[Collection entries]

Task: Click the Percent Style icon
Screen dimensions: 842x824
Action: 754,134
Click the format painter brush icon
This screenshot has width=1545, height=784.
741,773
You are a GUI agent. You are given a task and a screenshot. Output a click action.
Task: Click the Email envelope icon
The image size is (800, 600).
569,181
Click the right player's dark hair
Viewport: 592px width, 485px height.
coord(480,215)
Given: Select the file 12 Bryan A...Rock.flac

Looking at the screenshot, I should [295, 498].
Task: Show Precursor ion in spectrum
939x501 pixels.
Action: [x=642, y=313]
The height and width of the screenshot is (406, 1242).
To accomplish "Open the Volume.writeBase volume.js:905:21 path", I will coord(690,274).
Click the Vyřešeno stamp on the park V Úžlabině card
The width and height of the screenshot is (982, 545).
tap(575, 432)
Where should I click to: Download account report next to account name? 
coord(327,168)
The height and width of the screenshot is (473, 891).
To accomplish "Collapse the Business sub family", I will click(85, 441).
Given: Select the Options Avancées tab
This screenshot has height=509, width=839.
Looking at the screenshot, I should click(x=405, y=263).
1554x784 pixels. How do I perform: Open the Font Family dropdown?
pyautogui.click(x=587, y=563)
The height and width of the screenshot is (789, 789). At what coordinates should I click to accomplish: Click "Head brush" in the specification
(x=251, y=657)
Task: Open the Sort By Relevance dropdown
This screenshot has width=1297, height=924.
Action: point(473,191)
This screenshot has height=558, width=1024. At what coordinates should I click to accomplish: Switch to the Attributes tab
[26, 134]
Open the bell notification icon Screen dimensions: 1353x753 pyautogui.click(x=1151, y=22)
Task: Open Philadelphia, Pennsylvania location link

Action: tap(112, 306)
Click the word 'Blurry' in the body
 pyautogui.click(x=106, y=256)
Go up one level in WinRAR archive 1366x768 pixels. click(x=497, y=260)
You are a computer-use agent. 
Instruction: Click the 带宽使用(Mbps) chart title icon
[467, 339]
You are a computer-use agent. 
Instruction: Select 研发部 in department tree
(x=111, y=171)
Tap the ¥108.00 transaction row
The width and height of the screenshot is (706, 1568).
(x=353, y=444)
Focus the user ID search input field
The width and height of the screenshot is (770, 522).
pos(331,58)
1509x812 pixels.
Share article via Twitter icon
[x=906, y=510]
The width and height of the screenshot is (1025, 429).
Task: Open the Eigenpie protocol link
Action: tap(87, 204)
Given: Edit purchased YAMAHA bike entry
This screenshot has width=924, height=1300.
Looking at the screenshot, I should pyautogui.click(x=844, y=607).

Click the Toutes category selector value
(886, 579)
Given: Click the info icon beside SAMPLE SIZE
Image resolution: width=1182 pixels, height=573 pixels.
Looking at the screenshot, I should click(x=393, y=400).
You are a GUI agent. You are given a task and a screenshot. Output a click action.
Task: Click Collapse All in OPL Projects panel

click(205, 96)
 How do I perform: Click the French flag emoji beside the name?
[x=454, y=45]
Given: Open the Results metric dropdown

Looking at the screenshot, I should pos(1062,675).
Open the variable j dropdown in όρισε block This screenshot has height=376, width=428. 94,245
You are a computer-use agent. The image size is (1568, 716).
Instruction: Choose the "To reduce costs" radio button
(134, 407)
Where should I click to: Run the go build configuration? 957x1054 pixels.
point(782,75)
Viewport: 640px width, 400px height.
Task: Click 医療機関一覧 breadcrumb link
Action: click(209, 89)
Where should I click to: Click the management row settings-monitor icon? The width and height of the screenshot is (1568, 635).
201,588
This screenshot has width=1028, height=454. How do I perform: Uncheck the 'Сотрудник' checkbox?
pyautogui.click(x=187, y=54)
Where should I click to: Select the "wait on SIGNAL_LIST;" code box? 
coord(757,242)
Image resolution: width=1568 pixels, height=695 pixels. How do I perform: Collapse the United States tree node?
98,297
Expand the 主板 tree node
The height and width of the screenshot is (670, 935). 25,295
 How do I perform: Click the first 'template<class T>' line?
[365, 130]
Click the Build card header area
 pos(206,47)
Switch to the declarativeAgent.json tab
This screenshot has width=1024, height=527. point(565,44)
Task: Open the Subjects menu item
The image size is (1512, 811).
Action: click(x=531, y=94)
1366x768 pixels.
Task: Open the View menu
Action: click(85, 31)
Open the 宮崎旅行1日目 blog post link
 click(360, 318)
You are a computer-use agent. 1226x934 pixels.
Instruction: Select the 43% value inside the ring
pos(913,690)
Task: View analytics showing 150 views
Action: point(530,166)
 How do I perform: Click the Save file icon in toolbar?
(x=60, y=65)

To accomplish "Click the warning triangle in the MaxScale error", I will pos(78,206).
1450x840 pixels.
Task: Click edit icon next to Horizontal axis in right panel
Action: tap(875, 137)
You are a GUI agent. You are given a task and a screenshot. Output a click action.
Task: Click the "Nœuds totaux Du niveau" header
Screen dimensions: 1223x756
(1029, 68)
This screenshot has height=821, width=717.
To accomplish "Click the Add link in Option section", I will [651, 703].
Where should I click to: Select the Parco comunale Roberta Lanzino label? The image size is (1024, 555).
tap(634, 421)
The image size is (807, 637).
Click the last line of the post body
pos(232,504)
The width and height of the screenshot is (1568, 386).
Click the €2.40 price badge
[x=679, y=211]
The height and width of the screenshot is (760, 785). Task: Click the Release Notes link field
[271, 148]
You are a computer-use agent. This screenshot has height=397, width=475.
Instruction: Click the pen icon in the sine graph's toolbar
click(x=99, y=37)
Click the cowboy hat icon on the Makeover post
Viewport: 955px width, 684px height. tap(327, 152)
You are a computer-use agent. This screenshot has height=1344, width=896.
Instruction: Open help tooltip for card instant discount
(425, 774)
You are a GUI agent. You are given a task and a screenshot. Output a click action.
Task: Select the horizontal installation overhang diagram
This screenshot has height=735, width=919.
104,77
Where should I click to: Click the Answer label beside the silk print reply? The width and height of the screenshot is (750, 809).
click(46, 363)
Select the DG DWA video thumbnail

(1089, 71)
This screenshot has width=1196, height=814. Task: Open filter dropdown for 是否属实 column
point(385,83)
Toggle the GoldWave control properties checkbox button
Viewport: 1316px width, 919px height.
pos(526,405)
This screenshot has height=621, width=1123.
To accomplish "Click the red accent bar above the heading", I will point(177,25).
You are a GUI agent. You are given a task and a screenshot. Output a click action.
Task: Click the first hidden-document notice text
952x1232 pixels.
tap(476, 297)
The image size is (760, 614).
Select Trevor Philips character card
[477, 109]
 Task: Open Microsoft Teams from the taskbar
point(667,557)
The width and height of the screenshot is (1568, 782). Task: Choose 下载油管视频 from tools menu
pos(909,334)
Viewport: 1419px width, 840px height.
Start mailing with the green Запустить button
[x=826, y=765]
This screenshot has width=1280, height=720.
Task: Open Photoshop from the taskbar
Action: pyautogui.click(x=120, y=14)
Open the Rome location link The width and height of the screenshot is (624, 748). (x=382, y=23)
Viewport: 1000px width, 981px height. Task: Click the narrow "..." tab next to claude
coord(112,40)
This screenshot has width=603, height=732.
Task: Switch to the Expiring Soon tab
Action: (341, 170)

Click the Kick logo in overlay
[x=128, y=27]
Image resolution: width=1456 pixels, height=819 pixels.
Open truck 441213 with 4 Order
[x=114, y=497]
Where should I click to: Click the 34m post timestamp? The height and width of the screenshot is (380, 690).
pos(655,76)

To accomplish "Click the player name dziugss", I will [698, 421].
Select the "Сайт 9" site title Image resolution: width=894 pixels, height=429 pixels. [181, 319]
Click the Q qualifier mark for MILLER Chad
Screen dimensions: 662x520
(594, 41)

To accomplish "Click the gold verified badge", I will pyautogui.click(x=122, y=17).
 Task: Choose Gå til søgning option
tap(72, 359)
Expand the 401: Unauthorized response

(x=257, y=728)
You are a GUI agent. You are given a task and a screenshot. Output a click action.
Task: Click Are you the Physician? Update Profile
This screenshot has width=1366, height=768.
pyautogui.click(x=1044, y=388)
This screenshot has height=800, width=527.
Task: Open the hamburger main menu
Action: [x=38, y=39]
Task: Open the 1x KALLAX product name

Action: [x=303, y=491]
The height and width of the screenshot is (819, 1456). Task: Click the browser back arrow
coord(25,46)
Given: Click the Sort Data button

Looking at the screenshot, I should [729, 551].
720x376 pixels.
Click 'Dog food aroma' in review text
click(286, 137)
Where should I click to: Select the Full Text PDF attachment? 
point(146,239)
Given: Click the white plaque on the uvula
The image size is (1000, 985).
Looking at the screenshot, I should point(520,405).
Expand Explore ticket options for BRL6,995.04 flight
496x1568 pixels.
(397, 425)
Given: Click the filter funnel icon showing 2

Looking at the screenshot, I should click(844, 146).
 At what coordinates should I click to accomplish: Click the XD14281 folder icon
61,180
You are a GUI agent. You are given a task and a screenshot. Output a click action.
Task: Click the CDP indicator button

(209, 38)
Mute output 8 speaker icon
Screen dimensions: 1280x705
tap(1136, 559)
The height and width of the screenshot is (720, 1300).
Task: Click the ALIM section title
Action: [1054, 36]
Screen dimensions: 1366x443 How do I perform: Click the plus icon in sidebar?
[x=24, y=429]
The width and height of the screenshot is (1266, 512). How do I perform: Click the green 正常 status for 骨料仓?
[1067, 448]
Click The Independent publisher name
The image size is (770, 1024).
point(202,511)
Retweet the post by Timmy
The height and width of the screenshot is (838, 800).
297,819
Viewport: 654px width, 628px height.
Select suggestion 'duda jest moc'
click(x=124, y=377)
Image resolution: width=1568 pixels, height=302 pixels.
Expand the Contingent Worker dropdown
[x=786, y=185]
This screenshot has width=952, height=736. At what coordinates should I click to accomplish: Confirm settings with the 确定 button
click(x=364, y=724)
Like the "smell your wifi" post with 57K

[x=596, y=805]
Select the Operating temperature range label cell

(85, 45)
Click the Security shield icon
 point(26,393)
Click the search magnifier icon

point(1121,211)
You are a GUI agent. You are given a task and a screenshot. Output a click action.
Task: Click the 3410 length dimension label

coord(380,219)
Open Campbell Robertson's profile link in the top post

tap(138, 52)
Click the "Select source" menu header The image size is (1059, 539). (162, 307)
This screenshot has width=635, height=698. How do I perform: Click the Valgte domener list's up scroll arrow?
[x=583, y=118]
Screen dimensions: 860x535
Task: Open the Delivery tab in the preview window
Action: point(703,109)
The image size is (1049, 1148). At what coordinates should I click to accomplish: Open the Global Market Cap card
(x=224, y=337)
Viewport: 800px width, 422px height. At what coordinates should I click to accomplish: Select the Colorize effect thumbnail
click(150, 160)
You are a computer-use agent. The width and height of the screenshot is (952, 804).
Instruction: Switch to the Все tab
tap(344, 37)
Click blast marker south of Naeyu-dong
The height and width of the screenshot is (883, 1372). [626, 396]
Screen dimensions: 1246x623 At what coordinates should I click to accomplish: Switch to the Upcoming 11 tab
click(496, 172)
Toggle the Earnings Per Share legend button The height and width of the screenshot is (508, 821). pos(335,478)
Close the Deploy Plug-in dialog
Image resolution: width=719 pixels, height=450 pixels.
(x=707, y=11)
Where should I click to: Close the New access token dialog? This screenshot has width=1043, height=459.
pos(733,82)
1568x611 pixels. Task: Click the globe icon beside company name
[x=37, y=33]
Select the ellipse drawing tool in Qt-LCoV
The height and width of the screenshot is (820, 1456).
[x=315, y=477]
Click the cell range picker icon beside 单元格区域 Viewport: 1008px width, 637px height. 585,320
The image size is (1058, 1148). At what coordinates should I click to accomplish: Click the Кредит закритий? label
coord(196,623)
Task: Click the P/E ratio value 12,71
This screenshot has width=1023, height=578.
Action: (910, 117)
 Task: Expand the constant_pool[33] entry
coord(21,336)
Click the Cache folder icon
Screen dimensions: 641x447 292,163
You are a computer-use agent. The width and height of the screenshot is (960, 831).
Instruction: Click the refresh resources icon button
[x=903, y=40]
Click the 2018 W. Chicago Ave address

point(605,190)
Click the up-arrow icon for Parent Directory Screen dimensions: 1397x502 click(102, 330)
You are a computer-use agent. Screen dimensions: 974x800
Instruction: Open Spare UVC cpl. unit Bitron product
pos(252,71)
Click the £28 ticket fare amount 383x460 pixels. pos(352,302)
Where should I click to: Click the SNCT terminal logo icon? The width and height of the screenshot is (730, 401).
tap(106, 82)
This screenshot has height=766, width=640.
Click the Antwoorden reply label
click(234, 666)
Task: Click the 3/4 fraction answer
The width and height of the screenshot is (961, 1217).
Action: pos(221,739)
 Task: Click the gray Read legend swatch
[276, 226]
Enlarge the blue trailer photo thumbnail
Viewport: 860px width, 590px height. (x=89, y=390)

WHAT YOU WILL DO — Would you copy out exactly the lines above that start at the one containing "Go up one level" and end at the one containing "1509x812 pixels.", inclusive?

EXERCISE RESULT —
Go up one level in WinRAR archive 1366x768 pixels. click(x=497, y=260)
You are a computer-use agent. 
Instruction: Click the 带宽使用(Mbps) chart title icon
[467, 339]
You are a computer-use agent. 
Instruction: Select 研发部 in department tree
(x=111, y=171)
Tap the ¥108.00 transaction row
The width and height of the screenshot is (706, 1568).
(x=353, y=444)
Focus the user ID search input field
The width and height of the screenshot is (770, 522).
pos(331,58)
1509x812 pixels.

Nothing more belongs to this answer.